Imagine when a 3-year old comes and tells their parent, that the caretaker was hitting them, and the parent goes to say that the child is lying. What kind of an impact will it have on the young child, who cannot even trust their own parent?
Imagine a 14 yr. the old girl who tells her parents that her maternal uncle tried to touch her inappropriately and the parents instead, accuse the girl of wearing bad clothes, or enticing the maternal uncle? Once again, who should this young person trust? And then let’s say that this boy and that girl, grow up to have severe difficulties in their personal relationships, or become a bully at school, how will the parents mend the damage already done?
It doesn’t matter whether your child is saying the truth or sharing their version of it, but it matters a whole lot, whether you as parents display trust in your child.
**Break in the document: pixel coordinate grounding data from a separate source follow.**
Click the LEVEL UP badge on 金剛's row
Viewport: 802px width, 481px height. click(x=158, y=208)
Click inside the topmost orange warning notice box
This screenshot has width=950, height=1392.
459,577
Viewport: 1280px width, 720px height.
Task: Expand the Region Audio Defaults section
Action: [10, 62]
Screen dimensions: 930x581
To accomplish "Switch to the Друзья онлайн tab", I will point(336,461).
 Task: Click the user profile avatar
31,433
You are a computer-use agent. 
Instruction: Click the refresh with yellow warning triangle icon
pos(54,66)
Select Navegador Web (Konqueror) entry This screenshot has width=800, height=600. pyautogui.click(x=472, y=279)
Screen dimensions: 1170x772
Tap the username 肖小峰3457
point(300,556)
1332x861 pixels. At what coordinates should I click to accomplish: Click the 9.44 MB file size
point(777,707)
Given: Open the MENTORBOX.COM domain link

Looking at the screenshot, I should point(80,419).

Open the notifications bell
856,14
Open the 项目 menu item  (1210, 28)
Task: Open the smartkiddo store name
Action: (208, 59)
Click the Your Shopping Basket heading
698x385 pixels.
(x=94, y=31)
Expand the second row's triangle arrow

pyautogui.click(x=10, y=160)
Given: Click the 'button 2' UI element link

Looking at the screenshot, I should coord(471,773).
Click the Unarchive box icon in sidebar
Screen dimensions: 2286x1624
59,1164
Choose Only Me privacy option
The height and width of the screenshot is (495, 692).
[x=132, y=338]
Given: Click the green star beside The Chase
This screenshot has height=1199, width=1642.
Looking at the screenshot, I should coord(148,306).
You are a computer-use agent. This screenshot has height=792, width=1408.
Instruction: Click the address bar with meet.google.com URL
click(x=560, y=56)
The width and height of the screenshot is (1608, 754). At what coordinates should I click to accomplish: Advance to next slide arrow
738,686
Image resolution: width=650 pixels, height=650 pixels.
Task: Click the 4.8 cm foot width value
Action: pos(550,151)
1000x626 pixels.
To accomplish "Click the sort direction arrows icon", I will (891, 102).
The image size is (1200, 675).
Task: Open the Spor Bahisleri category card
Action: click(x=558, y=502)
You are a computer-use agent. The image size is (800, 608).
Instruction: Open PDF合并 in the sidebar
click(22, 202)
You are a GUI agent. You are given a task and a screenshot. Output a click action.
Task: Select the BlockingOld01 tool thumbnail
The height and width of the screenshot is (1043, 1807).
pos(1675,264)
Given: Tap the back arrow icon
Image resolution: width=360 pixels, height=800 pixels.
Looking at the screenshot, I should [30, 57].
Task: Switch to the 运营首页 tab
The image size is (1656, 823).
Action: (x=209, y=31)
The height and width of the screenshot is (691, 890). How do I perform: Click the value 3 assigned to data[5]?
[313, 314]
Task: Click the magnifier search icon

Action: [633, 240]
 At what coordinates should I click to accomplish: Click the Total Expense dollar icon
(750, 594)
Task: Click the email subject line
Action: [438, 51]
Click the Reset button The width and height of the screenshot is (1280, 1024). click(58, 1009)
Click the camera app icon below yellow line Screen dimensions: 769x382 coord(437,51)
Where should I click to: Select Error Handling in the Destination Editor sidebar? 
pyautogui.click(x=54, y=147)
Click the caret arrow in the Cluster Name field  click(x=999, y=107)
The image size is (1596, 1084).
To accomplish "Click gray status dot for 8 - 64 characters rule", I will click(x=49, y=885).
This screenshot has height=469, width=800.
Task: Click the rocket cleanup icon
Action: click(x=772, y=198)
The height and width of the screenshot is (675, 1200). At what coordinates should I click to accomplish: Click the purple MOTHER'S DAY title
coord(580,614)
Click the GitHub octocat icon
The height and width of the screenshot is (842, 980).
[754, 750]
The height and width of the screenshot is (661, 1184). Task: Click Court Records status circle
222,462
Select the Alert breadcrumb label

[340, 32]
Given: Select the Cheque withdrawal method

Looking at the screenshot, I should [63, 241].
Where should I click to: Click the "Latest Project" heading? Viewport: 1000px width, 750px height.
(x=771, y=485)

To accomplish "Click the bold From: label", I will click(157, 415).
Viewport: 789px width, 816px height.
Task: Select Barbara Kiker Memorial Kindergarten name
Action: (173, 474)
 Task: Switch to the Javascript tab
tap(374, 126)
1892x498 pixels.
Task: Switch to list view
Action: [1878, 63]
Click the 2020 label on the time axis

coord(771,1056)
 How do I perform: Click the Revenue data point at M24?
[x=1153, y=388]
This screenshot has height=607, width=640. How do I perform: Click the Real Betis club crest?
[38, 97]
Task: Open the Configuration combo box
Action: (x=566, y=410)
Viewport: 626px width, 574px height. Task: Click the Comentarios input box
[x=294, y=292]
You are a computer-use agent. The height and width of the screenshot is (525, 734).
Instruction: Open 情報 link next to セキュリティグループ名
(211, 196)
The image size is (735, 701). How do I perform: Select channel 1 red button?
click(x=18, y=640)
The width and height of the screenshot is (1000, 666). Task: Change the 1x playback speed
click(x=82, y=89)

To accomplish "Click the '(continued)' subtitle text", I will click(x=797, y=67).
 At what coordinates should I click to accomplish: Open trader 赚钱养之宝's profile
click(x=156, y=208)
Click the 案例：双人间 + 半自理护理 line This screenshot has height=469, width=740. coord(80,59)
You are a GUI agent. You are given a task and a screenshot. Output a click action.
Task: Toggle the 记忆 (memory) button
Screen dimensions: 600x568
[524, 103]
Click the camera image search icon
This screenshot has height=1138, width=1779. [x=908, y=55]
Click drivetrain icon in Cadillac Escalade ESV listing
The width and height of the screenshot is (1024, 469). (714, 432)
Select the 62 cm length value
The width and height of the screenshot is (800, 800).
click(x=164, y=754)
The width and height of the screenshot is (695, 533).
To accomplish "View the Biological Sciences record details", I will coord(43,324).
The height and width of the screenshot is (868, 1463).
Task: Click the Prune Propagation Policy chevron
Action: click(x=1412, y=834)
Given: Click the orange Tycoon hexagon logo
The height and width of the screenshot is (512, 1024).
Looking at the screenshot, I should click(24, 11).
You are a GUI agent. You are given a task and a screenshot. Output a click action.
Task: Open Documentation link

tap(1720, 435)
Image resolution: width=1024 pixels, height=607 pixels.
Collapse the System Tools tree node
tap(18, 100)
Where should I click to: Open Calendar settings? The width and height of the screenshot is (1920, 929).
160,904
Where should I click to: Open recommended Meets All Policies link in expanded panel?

Even if the child is not saying the complete truth, when a parent shows complete trust in the child, there is a high possibility that the child may refrain from twisting facts.
If you display belief in your children, it will also go a long way in ensuring that they will feel accountable about betraying that belief. In essence, if parents believe their children, instead of automatically questioning the authenticity of what is being shared, children also learn to believe back. Belief, therefore, is at the crux of a healthy relationship.
C stands for Communication. If at all you have been following my columns, you know that I always emphasize on communication. A whole generation of millennials, often complains about having parents who didn’t value or emphasize communication. Indeed, a bulk of the clientele I work with belong to this group, and somehow a lot of present concerns are traced back to a lack of open conversations at home.
Communication is the foundation for everything else in any relationship and is certainly most important in the relationship between a parent and child. If parents don’t communicate with their children, how will any problem ever get resolved? If there is no communication, how will parents understand the perspectives of their children, and vice-versa?
It actually doesn’t take much to communicate; all it needs is the will. If you haven’t ever addressed feelings or acknowledged the different perspectives with your 17-year-old for all these many years of their life, you certainly can’t expect them to be receptive towards the idea of communicating with you, right away.
Keep trying though and gradually, they may open up to this. But what is particularly important is that, from a very young age, just start talking to your child about anything and everything. The more open and honest a conversation exists within the household among different members, the more conducive it is for the young child’s growth.